A White House official told the U.S. Sunday talk shows that President Donald Trump has made up his mind: steel and aluminum tariffs will apply to everyone.

That includes America's No. 1 supplier of both: Canada.

White House trade official Peter Navarro, making the rounds of weekly talk shows, said excluding one country will create a slippery slope — he said tariffs would go up on the remaining countries, and everyone else would demand the same treatment as Canada.

"That's not his decision," said Navarro, when asked on Fox whether Trump would exclude anyone.

"As soon as he starts exempting countries he has to raise tariffs on everybody else. As soon as he exempts one country his phone starts ringing from the heads of state of other countries."

He added more details in an interview with CNN: "Canada's 40 per cent of the (American aluminum) market. If you exempt Canada, then you have to put big, big tariffs on everybody else. So this is a measured, targeted approach."

He was repeatedly pressed on the Canada issue in these interviews.

Show hosts asked him how the White House can possibly justify using a national security excuse for imposing tariffs on a close NATO partner, and legal member of the U.S. military-industrial complex.

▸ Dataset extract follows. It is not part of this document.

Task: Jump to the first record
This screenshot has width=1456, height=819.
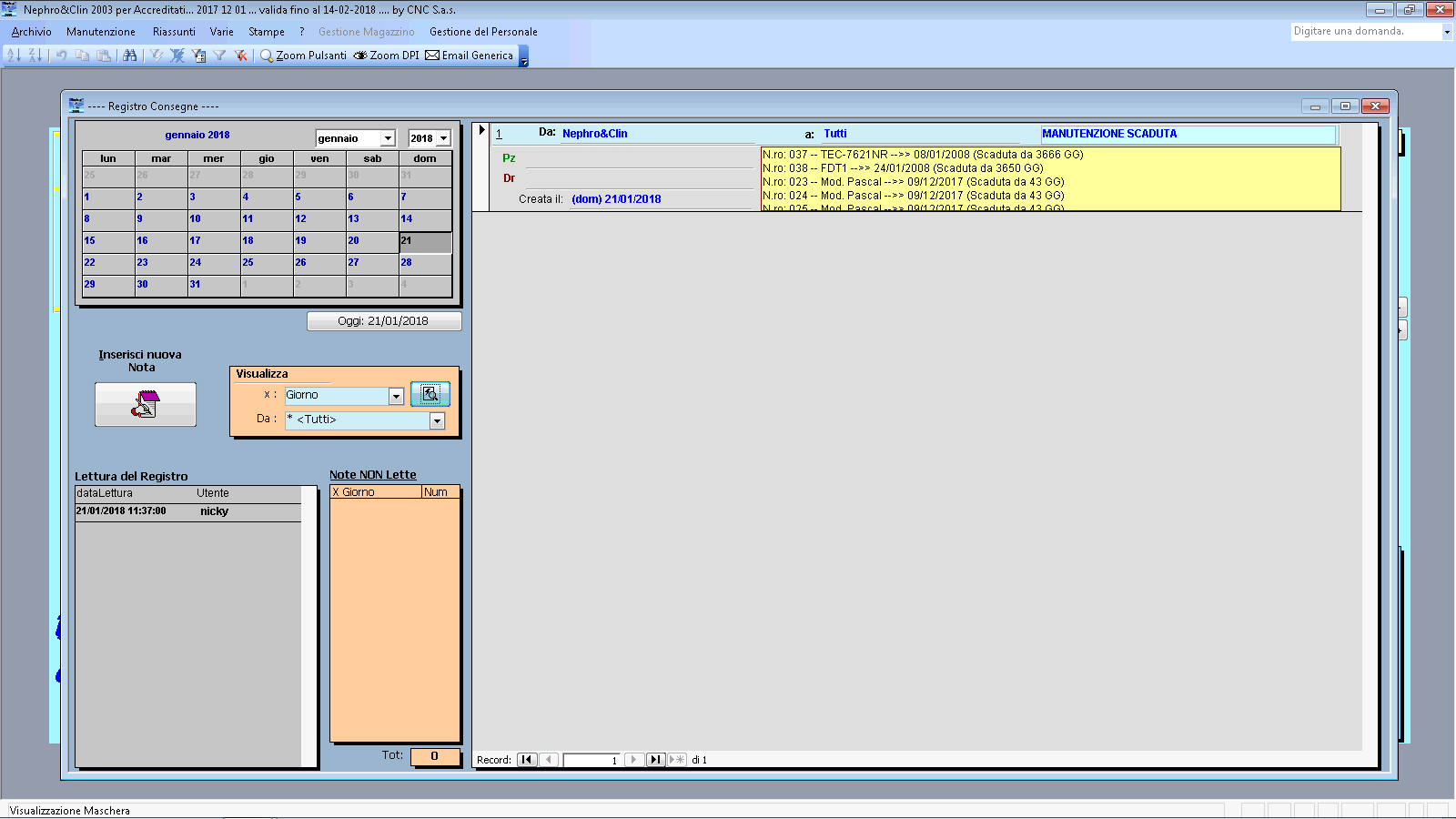Action: coord(527,760)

To apply these tariffs, the U.S. is invoking a rarely used clause in a 1962 trade law that allows the president to declare tariffs if required by national security. The White House argues that the wording is broad, and that national security also could include employment and economic stability of the domestic steel industry.

Trade wonks within the U.S. fear cascading ripple-effects, with other countries setting retaliatory tariffs and using similar security excuses in a damaging trendline that could rattle the postwar global trading system.

CNN's Jake Tapper asked him to imagine how Canada will see this: "From the perspective of Canada ... Canada would say, 'National security exemption? We fight with you in every war. Our soldiers are right next to your soldiers in every conflict. What possible scenario could you envision where we wouldn't supply you with steel and aluminum?'"

Navarro did leave one hopeful possibility for Canada.

He said that while no countries will be excluded, some key industries might be. Of particular concern to Canada is the auto industry — and how these tariffs would play havoc with cross-border supply chains that use steel and aluminum.

"There's a difference between exemptions and country exclusions," Navarro said on CNN.

"There'll be an exemption procedure for particular cases where we need to have exemptions so business can move forward. But at this point in time there would be no country exclusions."

The issue has sparked a ferocious debate within the White House. Last week, it appeared President Donald Trump had frozen out the free-traders in his office and made this announcement with the support of hawks like Navarro.

American press reports have also described the president feeling angry and isolated in recent days. His administration has been hit with resignations, infighting and conflict-of-interest allegations involving the president's own son-in-law, Jared Kushner.